==== GIVEN INFORMATION ====
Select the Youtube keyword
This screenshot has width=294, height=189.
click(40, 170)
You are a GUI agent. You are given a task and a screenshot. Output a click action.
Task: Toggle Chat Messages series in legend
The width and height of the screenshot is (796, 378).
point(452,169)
====
- [EXERCISE] Repeat, without change, each line of the data above from the one that contains "You are a GUI" through the final line, counting both.

- [EXPECTED ANSWER]
You are a GUI agent. You are given a task and a screenshot. Output a click action.
Task: Toggle Chat Messages series in legend
The width and height of the screenshot is (796, 378).
point(452,169)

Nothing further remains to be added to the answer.